→ **Document segment**
⁂
Romney Holds Lead In Electoral College as Ohio Now Becomes Do or Die for the President

New analysis gives Romney a 53% chance to win while President Obama finds himself with a 44% chance to win. Meanwhile the newest analysis also shows that Ohio is do or die for the President while Wisconsin becomes a possible make or break state for Mitt Romney

White House 2012’s newest analysis of data, polls, trends, and circumstances, nationally and on the ground in individual states, continues to project Mitt Romney the winner of the presidential election.  While the closeness of the race in several states continues to make it impossible to say with absolute certainty that Romney will win the Electoral College vote, White House 2012’s analysis does currently project that at the very least, Romney will receive 285 electoral votes.  That is 15 more electors than he needs to defeat President Barack Obama who according to White House 2012’s prediction will walk away from Election Day with 253 electoral votes.
⁂
→ **Dataset entries**
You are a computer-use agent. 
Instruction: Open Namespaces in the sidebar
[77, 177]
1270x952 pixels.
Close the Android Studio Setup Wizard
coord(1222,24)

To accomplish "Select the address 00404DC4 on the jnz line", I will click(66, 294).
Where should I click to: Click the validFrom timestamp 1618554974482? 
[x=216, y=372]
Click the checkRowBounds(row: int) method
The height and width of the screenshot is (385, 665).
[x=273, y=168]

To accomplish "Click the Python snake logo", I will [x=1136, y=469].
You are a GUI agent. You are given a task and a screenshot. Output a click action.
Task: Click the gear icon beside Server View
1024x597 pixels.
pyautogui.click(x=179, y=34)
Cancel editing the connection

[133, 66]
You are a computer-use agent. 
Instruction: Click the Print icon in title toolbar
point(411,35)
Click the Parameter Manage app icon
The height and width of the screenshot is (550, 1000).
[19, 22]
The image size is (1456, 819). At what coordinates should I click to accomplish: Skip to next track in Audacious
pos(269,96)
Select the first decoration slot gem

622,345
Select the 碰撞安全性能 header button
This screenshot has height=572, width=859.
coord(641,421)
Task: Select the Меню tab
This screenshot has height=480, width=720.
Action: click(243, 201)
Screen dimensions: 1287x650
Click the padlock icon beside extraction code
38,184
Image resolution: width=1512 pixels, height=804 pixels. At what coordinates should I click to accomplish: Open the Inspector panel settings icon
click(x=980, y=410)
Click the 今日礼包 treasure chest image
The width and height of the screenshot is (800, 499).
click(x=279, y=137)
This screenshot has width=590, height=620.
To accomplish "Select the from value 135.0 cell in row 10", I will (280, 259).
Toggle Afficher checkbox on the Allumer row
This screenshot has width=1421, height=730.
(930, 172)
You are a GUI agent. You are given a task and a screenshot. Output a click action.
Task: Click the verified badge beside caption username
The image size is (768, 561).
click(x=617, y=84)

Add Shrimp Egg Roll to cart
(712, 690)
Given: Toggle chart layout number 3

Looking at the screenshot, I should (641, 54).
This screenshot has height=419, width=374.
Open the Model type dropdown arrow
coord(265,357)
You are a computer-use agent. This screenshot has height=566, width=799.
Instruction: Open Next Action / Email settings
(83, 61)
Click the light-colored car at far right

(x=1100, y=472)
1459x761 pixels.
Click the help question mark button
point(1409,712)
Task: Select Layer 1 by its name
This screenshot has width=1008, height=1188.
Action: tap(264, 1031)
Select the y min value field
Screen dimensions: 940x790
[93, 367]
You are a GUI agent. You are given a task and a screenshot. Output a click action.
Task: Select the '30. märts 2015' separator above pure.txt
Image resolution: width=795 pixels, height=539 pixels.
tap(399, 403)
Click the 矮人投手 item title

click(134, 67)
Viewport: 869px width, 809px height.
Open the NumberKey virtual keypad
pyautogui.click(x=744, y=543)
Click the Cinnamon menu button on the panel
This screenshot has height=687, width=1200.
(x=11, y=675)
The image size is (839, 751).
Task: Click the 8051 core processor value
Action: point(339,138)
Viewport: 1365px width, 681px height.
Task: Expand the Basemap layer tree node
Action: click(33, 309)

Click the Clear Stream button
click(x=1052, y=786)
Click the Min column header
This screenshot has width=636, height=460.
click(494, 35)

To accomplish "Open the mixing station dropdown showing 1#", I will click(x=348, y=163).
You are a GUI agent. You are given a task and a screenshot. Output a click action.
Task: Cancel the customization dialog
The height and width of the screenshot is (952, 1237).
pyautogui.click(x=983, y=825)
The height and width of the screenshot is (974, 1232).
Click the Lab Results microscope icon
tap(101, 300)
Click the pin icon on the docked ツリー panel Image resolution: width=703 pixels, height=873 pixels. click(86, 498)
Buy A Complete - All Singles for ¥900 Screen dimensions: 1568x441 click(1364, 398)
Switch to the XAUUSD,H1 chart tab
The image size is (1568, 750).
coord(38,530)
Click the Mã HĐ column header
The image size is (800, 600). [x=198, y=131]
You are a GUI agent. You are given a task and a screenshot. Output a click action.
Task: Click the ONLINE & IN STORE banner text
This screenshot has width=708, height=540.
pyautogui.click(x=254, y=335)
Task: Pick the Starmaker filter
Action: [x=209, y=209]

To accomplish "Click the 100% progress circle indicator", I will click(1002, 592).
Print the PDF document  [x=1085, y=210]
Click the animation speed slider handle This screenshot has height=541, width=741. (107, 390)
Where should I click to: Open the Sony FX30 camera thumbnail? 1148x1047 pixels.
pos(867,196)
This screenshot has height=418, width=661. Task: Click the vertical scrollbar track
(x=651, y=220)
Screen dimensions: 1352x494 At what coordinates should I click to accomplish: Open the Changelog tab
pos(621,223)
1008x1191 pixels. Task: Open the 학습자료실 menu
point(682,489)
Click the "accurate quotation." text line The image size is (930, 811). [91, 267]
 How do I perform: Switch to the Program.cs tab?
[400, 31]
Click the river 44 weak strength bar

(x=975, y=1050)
⁂
→ **Directions**
Using the article on the Romney electoral college projection above, answer these questions:
(a) What chance to win does the new analysis give Mitt Romney?
(b) Which state is described as a possible make or break state for Romney?
(c) How many electoral votes is President Barack Obama predicted to receive?

→ **Output of the exercise**
(a) 53%
(b) Wisconsin
(c) 253